The research, by a UK team, is reported in the journal Science, external.
Until now, vets had assumed animals could be infectious while they carried the virus that causes foot-and-mouth, which may be for between four and eight days.
However, by exposing calves to infected cattle and closely monitoring them, researchers from the Institute for Animal Health in Surrey and Edinburgh University discovered that the period of infection was less than two days.
Perhaps more importantly, the researchers also discovered that animals were not infectious until they showed symptoms of the disease.
Scientists had previously thought animals were infectious for hours or even days before manifesting any symptoms.
These results suggest that any future outbreak could be brought under control by closely monitoring animals and slaughtering them as soon as they become ill.
This approach is in contrast to the policy adopted to bring the 2001 epidemic under control.
Too drastic
Ten years ago, the UK Government slaughtered not only all the animals on infected farms but also all animals on adjacent farms, regardless of whether infection had been reported there.
The policy of "contiguous culling" was adopted following scientific advice that this was the only way of controlling the epidemic.
It led to the slaughter of 6.5 million cattle, sheep and pigs, some of which were burned on open air pyres.

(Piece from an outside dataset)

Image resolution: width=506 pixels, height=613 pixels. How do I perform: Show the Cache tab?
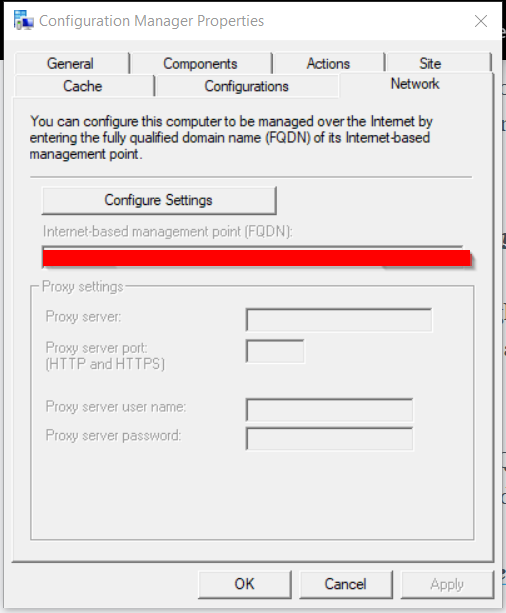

Many vets and farmers felt at the time - and still argue - that the policy was far too drastic, and that a more targeted approach would have been sufficient to bring the outbreak under control.

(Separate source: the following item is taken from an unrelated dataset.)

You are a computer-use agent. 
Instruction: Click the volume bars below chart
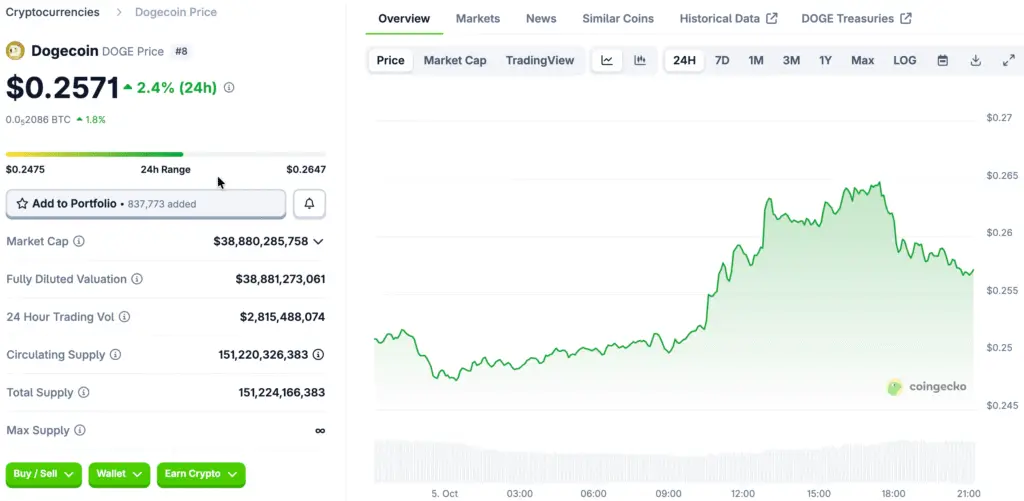673,461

Dr Bryan Charleston, of the Institute for Animal Health, was among those asked to undertake the new study in response to public concern about the use of contiguous culling.

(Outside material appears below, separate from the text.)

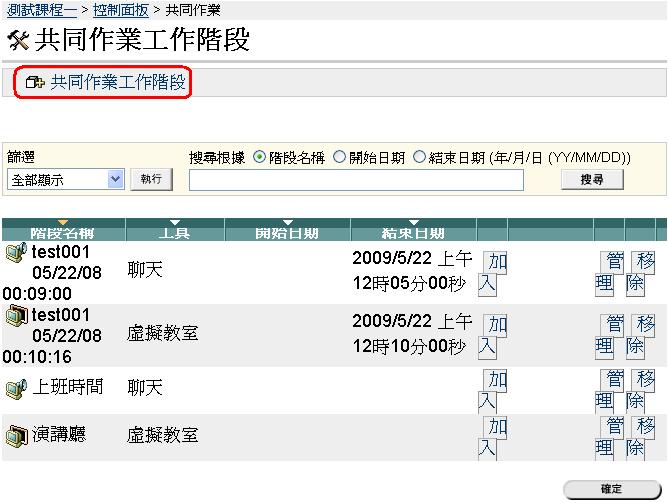The width and height of the screenshot is (668, 503).
Task: Click the search text input field
Action: [356, 180]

The research, he says, "doesn't say that this policy was wrong" - but it does suggest that mass culling could be avoided in the future.
Writing in Science, his team says: "These results imply that controversial pre-emptive control measures may be unnecessary.
"Instead, efforts should be directed at early identification of infection and rapid intervention."
Dr Charleston also told BBC News it would be worth developing simple test kits to detect herds that are infected before the onset of clinical signs, and also to detect herds that are not infected "so they would not need to be culled".
Targeted approach
So if mass culling could be avoided in the future, why was it not "wrong" in 2001, as Dr Charleston argues?
Professor Neil Ferguson, of Imperial College London, was among those advising government on how to control the epidemic a decade ago.
He said the more targeted approach suggested by the new research would have been impossible by the time government had realised that there was a major outbreak.
"The biggest problem in 2001 was that by the time we realised what was happening, there were something between 30 and 50 infected farms," he said.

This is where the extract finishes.